Die häufigsten in den Studien berichteten unerwünschten Wirkungen von Cenobamat waren Kopfschmerzen, Somnolenz, Schwindelgefühl, Koordinations- und Gangstörungen, Ermüdung, Sehstörungen und andere ZNS-bezogene Symptome wie Verwirrtheit und Reizbarkeit.

Da Cenobamat über das Cytochrom-P450-Enzymsystem metabolisiert wird, sind zahlreiche Wechselwirkungen möglich. Beispielsweise kann die Wirksamkeit oraler Kontrazeptiva, die über CYP3A4 metabolisiert werden, verringert sein. Daher sollten Frauen im gebärfähigen Alter, die gleichzeitig orale Kontrazeptiva einnehmen, zusätzliche oder alternative nichthormonelle Verhütungsmaßnahmen anwenden. Besonders relevant sind auch Interaktionen mit anderen antiepileptischen Substanzen, da Cenobamat laut Zulassung stets zusätzlich zu weiteren Antiepileptika angewendet wird. Gegebenenfalls müssen Dosisanpassungen vorgenommen werden.

Quelle

Prof. Dr. Hajo Hamer, Erlangen, Prof. Dr. Bernhard Steinhoff, Kork; virtuelle Launch-Presskonferenz: ONTOZRY®: Eine neue Perspektive in der Epilepsietherapie, 11. Juni 2021, veranstaltet von Angelini Pharma Deutschland.

Literatur

1. Chung SS, et al. Randomized phase 2 study of adjunctive cenobamate in patients with uncontrolled focal seizures. Neurology 2020;94:e2311–22.

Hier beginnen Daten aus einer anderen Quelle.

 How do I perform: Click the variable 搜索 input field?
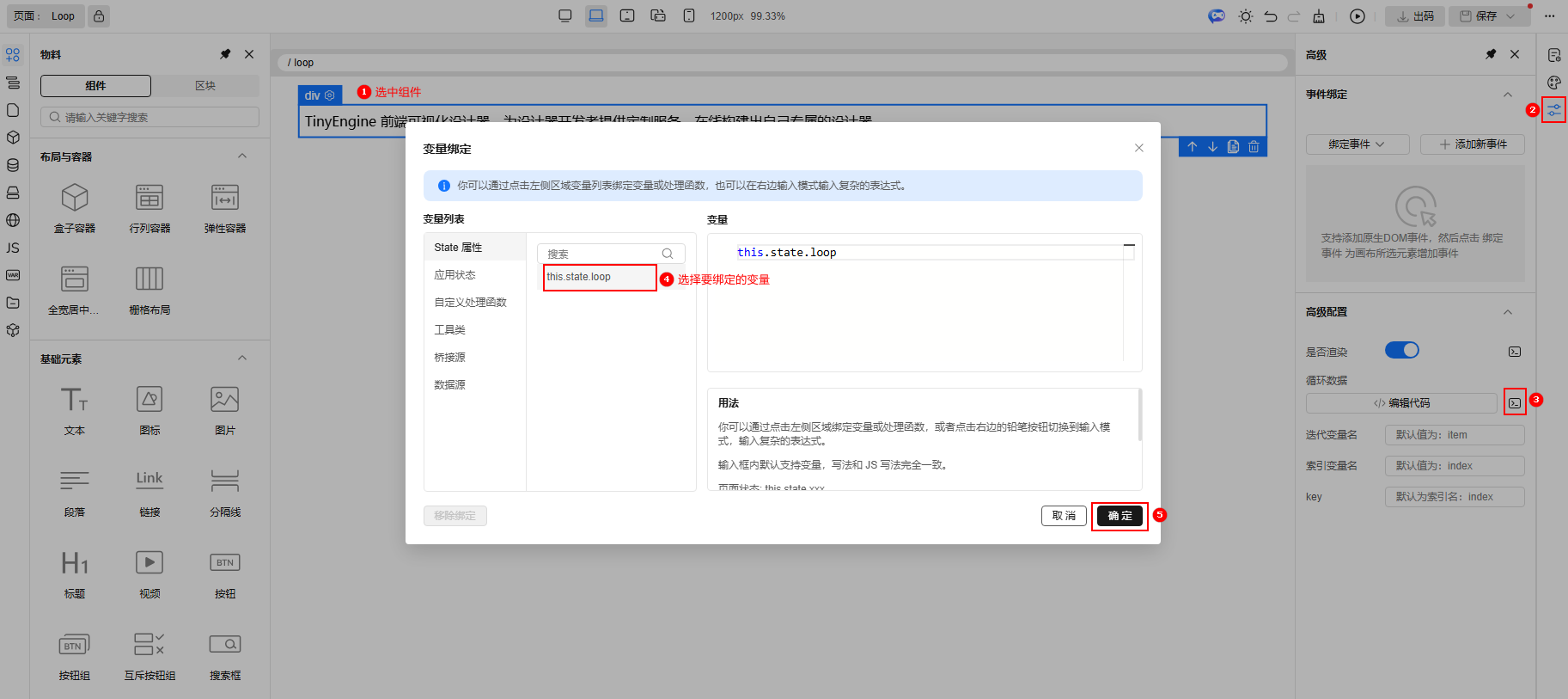coord(603,254)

2. EPAR Ontozry®, Zusammenfassung der Merkmale des Arzneimittels, Stand März 2021.

3. Krauss GL, et al. Safety and efficacy of adjunctive cenobamate (YKP3089) in patients with uncontrolled focal seizures: a multicentre, double-blind, randomised, placebo-controlled, dose-response trial. Lancet Neurol 2020;19:38–48.

4. Sperling MR, et al. Cenobamate (YKP3089) as adjunctive treatment for uncontrolled focal seizures in a large, phase 3, multicenter, open-label safety study. Epilepsia 2020;61:1099–108.